Cell differentiation causes redistribution of IRAP from heavy donor
membranes into the GSVs. A, undifferentiated (Fb) and
differentiated (Ad) 3T3-L1 cells stably expressing IRAP-EYFP were
homogenized and centrifuged at 16,000 × g for 20 min.
Supernatants (S, 100 μg/lane) and pellets (P, 100
μg/lane) were separated by PAGE. The panel shows Ponso Red-stained gel.
B, individual proteins were analyzed in supernatants (S) and
pellets (P) by Western blotting with specific antibodies. C,
supernatant obtained from differentiated cells as explained in the legend to
panel A was centrifuged in a 10-30% linear sucrose gradient for 65
min in a Sorvall TST60.4 rotor at 48,000 rpm. Gradient fractions, including
the pellet of this centrifugation (P), were analyzed by Western
blotting. The arrow indicates the direction of sedimentation.
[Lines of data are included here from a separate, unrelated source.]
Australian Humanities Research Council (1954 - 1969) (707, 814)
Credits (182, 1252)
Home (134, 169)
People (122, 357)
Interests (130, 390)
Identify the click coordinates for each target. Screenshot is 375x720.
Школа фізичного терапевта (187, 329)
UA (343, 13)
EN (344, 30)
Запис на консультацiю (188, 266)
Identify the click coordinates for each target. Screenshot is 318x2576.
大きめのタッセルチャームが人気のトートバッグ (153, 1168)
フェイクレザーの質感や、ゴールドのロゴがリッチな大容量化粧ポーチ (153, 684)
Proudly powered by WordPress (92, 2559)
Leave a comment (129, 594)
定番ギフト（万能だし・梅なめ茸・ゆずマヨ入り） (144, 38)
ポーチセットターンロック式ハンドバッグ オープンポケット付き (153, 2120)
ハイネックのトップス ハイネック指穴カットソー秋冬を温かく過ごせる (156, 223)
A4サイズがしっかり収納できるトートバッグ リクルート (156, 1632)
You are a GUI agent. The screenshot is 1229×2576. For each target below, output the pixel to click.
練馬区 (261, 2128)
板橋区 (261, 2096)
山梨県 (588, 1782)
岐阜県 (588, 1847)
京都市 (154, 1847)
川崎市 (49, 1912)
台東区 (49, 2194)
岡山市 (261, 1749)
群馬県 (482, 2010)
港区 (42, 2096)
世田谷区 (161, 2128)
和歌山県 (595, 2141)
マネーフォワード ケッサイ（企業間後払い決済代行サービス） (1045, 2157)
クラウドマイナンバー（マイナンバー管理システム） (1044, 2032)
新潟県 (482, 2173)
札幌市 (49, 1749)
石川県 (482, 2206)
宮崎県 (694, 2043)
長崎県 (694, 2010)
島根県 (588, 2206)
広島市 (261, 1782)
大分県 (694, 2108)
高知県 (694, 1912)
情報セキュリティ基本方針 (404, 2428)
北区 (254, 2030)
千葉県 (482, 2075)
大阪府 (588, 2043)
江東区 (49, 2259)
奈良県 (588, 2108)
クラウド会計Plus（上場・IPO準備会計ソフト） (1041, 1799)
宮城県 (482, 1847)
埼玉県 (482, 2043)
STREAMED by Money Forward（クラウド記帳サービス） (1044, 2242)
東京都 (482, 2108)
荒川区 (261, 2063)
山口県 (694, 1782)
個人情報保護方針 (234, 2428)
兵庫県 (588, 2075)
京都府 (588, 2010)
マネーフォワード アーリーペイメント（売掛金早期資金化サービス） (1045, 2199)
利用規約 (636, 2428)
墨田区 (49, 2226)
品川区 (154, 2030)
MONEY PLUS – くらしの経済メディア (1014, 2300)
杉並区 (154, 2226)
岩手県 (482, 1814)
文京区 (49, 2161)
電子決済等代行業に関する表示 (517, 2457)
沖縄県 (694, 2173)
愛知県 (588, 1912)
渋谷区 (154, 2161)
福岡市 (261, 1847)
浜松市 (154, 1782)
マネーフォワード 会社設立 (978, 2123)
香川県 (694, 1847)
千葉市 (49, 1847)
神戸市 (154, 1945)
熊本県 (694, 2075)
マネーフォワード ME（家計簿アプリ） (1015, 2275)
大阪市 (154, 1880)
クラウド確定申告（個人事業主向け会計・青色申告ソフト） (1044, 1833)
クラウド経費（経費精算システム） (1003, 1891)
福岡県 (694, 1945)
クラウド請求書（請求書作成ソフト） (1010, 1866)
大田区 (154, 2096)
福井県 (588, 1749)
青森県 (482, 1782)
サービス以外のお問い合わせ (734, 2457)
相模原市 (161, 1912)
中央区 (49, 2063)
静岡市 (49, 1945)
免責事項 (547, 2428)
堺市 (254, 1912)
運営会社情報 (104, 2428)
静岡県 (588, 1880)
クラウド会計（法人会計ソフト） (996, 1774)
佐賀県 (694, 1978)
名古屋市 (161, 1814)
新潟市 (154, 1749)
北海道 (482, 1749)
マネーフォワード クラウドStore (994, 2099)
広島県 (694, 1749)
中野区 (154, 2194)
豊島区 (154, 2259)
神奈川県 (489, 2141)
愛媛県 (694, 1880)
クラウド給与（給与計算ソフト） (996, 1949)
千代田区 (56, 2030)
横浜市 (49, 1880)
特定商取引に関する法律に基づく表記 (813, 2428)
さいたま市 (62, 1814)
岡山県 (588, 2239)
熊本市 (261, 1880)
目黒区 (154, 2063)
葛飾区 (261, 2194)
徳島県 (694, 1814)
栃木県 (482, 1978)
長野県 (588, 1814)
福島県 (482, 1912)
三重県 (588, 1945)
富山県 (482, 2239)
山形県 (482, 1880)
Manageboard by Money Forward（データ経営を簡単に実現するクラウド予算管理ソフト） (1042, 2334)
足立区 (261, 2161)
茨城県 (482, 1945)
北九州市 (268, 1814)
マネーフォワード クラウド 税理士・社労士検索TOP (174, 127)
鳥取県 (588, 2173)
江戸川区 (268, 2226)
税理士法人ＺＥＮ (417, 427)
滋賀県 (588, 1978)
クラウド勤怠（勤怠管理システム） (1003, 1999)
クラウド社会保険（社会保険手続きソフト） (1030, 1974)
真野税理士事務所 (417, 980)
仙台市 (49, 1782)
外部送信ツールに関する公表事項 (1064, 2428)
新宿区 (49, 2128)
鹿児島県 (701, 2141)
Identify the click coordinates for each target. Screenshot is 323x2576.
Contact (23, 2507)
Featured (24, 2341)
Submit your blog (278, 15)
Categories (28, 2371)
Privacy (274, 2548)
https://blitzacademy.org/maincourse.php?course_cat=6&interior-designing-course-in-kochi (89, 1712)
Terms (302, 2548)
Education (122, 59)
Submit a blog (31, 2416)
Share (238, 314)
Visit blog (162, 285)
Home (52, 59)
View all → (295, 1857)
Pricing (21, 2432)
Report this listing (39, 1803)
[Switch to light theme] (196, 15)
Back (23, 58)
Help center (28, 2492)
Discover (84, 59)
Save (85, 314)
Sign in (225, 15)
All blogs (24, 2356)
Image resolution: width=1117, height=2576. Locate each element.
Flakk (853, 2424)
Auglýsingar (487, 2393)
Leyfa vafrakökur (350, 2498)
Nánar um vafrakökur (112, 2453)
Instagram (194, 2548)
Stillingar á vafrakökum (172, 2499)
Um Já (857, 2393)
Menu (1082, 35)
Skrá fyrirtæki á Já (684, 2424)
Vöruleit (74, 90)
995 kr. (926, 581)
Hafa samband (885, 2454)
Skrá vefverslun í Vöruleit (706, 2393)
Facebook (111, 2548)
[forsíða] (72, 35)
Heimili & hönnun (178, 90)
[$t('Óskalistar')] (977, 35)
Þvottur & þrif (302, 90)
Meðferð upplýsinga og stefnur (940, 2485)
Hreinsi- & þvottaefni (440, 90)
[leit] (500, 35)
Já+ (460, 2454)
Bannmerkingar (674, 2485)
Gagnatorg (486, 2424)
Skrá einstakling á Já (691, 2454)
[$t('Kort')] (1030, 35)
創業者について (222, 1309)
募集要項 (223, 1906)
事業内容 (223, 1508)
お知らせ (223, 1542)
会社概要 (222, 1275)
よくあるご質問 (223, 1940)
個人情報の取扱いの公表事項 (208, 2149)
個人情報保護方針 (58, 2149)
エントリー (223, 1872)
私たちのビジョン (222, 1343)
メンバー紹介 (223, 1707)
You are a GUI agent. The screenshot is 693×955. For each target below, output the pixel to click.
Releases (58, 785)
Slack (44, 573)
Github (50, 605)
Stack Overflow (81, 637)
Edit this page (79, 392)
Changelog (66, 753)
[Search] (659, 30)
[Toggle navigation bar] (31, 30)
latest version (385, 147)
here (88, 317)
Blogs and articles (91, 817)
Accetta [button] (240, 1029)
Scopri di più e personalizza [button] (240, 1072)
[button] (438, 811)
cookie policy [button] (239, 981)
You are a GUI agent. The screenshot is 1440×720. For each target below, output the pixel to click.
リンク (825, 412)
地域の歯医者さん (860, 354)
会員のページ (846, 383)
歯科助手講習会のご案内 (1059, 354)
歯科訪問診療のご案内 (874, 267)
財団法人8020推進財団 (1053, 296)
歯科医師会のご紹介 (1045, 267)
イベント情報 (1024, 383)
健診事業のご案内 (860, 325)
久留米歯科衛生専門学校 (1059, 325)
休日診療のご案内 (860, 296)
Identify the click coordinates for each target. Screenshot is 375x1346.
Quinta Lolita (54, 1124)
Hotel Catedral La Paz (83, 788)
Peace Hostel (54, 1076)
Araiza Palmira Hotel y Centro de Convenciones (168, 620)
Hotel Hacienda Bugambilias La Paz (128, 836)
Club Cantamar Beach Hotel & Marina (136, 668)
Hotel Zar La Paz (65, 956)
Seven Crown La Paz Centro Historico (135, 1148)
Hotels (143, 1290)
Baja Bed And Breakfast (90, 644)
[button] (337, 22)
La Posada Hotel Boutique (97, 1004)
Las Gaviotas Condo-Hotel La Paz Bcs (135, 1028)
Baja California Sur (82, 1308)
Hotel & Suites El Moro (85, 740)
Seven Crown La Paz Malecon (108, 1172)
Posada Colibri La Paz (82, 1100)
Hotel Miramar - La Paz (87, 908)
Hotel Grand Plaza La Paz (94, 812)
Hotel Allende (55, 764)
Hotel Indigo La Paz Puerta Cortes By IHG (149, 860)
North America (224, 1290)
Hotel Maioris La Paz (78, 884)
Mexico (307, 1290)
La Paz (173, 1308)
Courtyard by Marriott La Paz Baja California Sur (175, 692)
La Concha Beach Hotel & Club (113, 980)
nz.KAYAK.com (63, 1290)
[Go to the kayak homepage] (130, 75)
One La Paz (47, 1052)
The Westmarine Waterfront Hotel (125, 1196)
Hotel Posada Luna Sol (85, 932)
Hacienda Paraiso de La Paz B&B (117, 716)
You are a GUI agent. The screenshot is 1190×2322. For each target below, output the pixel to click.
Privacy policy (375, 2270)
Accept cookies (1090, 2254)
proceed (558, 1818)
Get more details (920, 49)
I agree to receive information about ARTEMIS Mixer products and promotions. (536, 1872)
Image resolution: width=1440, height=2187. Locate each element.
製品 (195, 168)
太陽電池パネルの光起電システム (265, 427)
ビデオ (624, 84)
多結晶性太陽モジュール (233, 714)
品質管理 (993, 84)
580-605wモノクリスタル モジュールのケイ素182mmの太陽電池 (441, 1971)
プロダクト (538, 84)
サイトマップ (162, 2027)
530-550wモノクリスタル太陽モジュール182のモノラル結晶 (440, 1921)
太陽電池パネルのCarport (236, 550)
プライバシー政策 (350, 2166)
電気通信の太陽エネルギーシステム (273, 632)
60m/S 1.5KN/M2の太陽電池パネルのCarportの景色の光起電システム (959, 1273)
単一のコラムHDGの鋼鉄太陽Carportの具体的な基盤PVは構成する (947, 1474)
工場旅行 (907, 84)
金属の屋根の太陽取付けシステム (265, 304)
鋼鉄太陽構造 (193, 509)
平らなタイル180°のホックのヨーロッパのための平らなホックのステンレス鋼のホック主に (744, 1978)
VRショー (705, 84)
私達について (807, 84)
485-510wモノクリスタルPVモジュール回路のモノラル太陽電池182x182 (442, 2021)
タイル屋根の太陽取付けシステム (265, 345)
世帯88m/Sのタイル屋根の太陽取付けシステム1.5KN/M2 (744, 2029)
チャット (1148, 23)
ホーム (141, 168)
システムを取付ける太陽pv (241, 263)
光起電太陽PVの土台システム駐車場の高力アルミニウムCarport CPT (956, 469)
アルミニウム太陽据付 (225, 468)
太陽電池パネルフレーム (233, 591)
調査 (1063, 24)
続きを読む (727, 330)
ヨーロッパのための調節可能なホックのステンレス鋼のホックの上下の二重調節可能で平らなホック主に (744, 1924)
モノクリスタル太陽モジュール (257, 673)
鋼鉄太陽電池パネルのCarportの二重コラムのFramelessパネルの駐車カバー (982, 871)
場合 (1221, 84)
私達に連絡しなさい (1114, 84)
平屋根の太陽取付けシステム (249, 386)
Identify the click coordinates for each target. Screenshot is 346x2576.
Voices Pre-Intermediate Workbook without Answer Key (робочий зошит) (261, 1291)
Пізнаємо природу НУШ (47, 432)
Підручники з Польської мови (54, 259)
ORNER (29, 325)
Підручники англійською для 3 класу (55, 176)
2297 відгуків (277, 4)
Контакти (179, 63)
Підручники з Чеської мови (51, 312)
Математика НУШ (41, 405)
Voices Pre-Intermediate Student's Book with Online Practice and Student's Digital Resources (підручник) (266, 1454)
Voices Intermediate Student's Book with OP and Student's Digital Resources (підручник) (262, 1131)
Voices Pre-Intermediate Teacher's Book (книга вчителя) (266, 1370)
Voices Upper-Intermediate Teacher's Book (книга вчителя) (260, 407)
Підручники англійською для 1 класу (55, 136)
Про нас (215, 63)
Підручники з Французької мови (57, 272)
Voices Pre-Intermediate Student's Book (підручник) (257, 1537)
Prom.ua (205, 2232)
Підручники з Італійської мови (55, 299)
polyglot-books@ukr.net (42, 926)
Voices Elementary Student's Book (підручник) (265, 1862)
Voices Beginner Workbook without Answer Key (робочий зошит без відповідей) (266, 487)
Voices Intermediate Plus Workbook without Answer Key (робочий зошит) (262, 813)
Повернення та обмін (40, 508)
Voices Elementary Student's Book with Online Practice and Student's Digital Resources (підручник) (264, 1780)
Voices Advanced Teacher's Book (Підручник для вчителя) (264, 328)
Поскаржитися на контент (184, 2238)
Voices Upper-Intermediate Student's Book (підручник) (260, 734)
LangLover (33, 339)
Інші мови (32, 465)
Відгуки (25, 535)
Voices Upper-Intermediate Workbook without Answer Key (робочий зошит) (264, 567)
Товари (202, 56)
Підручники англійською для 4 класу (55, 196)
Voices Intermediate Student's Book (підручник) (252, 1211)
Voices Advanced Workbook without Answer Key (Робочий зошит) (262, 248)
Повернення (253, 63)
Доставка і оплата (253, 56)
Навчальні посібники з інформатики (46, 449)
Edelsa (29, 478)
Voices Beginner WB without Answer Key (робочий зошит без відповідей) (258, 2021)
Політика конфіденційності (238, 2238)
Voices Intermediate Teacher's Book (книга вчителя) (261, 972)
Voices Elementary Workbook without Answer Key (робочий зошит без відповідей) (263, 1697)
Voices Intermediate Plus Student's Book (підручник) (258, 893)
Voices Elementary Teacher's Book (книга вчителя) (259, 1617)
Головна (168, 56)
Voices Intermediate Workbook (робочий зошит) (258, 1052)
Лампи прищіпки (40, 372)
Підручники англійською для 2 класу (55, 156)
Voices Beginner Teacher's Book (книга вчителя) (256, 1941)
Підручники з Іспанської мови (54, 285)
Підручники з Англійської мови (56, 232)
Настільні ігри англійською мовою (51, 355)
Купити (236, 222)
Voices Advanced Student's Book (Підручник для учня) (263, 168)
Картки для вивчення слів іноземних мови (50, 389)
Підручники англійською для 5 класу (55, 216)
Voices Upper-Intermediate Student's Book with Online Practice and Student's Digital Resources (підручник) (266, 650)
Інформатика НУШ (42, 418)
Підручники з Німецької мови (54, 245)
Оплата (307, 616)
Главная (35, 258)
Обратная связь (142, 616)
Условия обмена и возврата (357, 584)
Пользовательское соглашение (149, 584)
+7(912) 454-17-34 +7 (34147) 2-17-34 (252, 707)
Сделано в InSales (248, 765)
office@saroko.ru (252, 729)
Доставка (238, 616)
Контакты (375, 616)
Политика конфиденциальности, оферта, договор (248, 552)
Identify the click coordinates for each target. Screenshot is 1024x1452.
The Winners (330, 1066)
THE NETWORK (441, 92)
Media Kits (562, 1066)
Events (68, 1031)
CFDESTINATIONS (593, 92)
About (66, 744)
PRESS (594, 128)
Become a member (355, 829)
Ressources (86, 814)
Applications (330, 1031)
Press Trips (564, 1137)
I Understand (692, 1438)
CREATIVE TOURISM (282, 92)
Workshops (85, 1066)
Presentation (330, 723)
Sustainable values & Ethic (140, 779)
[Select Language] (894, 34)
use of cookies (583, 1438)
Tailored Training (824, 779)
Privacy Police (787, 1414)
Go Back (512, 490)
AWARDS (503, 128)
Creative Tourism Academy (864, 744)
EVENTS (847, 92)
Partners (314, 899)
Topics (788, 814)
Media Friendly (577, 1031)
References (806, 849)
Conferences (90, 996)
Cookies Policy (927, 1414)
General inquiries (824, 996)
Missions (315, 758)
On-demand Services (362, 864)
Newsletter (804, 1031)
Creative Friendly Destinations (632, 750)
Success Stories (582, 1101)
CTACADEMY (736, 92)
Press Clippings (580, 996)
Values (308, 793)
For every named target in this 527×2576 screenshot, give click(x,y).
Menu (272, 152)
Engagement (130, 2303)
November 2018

D, vesicle reconstitution assay was performed in vitro in
duplicate with donor membranes and cytosol isolated from differentiated and
undifferentiated wild type 3T3-L1 cells. The lower panel shows the
quantification of the Western blot stained with anti-IRAP antibody. The
absence of the error signs on the bars indicates that the error is
virtually undetectable. A representative result of three independent
experiments is shown. a.u., arbitrary units. E,
differentiating 3T3-L1 cells were separated into 16,000 × g
supernatant and pellet on each day of differentiation as explained in the
legend to panel A. Endogenous IRAP in the supernatant (sup)
and pellet was analyzed by Western blotting and expressed as the ratios (mean
values ± S.E. of three independent experiments) between IRAP content in
these fractions on each day of differentiation.